La vida da muchas vueltas. Historia de cómo caí en la Tierra y por qué #MeQuedoAquí

Mi presencia en la Tierra empezó por accidente hace unos pocos años… A día de hoy ya casi me considero un terrícola y ya hace tiempo que decidí que #MeQuedoAquí, pero como todo en la vida los principios no fueron fáciles. La adaptación no ha estado exenta de dificultades y de momentos en que llegué a pensar que jamás podría entender determinados comportamientos humanos.

Todo empezó un viernes por la tarde, que como era tradición en aquella época, cogía mi nave para pasar el fin de semana en una pequeña choza que tengo como segunda residencia en Burgashot, un satélite que dista unos 10.000 km del planeta del que soy originario. Como siempre marqué coordenadas, puse el piloto automático y empecé a ver en realidad virtual algunas de mis series favoritas, aquellas que con el trajín de la semana no hay manera de que pueda completar temporadas. Sin embargo, al poco tiempo del despegue, caí en un profundo sueño y un par de horas más tarde me encontré varado con mi nave a un lugar totalmente desconocido. El GPS  me había jugado una mala pasada, de hecho ya me había dado algún problemilla unos días antes, gajes de saltarme las revisiones trimestrales que  recomendaba el fabricante.

De repente me encontré  en lo alto de una montaña, en un territorio de un intenso color verde rodeado de plantas muy altas, que los lugareños llamaban pinos.  En el horizonte una visión de extraños personajes muy ligeros de ropa, que se encontraban tumbados en una superficie de color albero, a los pies de una enorme extensión líquida de color entre azul y transparente. Con el tiempo me enteré que había caído en plena Costa Brava y que en ese extraño lugar era lo que llamaban agosto.

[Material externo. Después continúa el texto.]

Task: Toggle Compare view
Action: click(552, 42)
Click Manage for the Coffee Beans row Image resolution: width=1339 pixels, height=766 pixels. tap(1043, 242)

De entrada la situación supuso un auténtico shock. Maldije mi suerte y el momento que, desoyendo los consejos de mi sufrida madre, decidí que me saltaba a la torera la revisión del GPS. Pero ya puestos, me propuse sacarle el máximo jugo a la experiencia, ya que no cada día cae Uno en un planeta extraño. Lo primero que hice fue recurrir a mi aparato de visión de infrarrojos que me compré en rebajas, el cual permite visualizar y transformar la visión en holograma con un alcance de hasta 15 megasorts, lo que vosotros consideráis 15 km. Desde mi atalaya privilegiada estuve semanas observando en silencio y sin ser visto las cosas tan raras que hacían los humanos, quería entenderlos y estudiar todos sus movimientos antes de empezar a interactuar con ellos. Lo que más me sorprendió en aquel momento es lo contentos que estaban todos, si bien más tarde descubrí que no siempre era así, que aquello tenía truco, había caído en el planeta Tierra el día Más Feliz del Año.